Research. In cooperation with the automaker Ruf, experts at CT have built electric sports cars on the basis of a Porsche 911. Using a unique test rig, experts can analyze and improve the behavior of the motors under conditions relevant to real-life use. This spring (2012), specialists installed two high-performance, high-torque wheel hub motors into a Roding sports car for the first time. These “smart wheels,” which function as a drive system and brakes, contain a motor, power electronics, and a control system. The use of an additional brake circuit enhances safety. The two motors enable the system to drive each wheel separately. Researchers are also developing a new communications architecture for automobiles. New infotainment and driver assistance functions are only to be installed as software, irrespective of the hardware used. Together with BMW, CT researchers have developed a system that uses magnetic induction to charge a BMW ActiveE through a plate on the ground, without any direct vehicle contact. Such wireless charging is almost as efficient as charging with the help of cables, besides being more convenient. In other words, it could increase people’s acceptance of electric vehicles.

Development. To ensure inductive charging can be easily performed, the system must help drivers put their vehicle into the right position and “know” when the charging process can begin. To make this possible, CT experts have developed a large number of wireless transmission components that perform several tasks. For example, they “wake up” the charging system; fine-position the vehicle; transmit data; and monitor the air gap, which is several centimeters wide, during the charging process. CT researchers have also developed an extremely high power-density power train. Consisting of a converter, a motor, and a control system, it has been installed into a variety of vehicles. During acceleration, the prototype motor generates 125 kilowatts for 30 seconds and produces a maximum torque of 230 newtonmeters. The motor has a continuous output of 60 kilowatts. To design the system, the researchers used tools to simulate the complex interactions between the associated electromagnetic fields, thermodynamic processes, and mechanical structural strength. The power electronics used to drive the vehicle are also employed to charge it. Specialists are also using new concepts to triple the electric motors’ power density, while energy experts are developing charging hardware. So far they have improved the converters’ efficiency and simplified the production of the power electronics. In addition, energy storage experts have developed a simulation model that predicts the operating performance of lithium-ion batteries. In addition to enabling users to determine their battery’s potential performance at any time, the model also depicts the battery’s thermal behavior in a variety of scenarios. CT researchers are also developing new materials for magnets that require little or no rare earth elements. Moreover, they intend to use recycling technologies to salvage these valuable materials. CT’s PLM experts are optimizing manufacturing processes so that electric motors can meet the demands of the automotive industry.

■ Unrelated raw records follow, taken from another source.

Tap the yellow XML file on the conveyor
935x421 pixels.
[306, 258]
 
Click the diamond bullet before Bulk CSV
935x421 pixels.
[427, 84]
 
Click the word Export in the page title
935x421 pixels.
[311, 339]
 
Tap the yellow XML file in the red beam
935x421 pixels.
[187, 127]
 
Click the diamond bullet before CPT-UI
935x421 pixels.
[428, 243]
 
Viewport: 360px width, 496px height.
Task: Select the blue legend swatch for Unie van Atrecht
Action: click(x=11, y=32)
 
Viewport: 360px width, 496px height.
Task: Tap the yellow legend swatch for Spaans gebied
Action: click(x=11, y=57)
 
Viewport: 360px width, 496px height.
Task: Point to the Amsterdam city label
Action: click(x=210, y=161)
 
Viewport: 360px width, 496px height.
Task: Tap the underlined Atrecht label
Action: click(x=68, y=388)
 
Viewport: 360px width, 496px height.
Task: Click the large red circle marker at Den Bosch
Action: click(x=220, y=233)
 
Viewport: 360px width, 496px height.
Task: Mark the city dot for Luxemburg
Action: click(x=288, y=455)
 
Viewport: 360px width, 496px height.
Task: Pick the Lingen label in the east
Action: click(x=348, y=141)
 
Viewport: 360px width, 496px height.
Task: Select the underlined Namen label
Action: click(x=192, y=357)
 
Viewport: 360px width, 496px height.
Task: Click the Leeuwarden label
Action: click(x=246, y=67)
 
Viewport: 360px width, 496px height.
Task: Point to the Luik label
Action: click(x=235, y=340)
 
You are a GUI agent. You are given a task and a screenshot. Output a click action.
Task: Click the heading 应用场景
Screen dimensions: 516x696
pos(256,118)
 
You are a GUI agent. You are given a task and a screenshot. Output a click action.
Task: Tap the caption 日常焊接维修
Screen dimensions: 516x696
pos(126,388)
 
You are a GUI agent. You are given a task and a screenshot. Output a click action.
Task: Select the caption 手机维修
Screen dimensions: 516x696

Manufacturing. The biggest cost factor in electric cars is the battery. The only way this cost can be significantly cut is to improve power density and mass-produce the batteries. Siemens offers battery producers its expertise in industrial automation. Researchers at CT can offer extensive expertise and knowledge of the process automation that is needed to manufacture such batteries. In addition to coming up with an appropriate automation concept, they have also created a quality and process control system. Among other things, this process involves applying pastes in very thin and nearly homogenous layers with minimal tolerance. This procedure has to be separately optimized for each manufacturer.

Testing. Experts at CT are running a number of projects to determine how people use and assess electric vehicles under everyday conditions. To this end, they also manage Siemens’ own test fleet. In fall 2010, the company loaned 20 small electric cars to employees, who have been testing the vehicles. Since fall 2011, Siemens has also operated a car-sharing fleet in Berlin to study how well electric vehicles are accepted by drivers and other issues.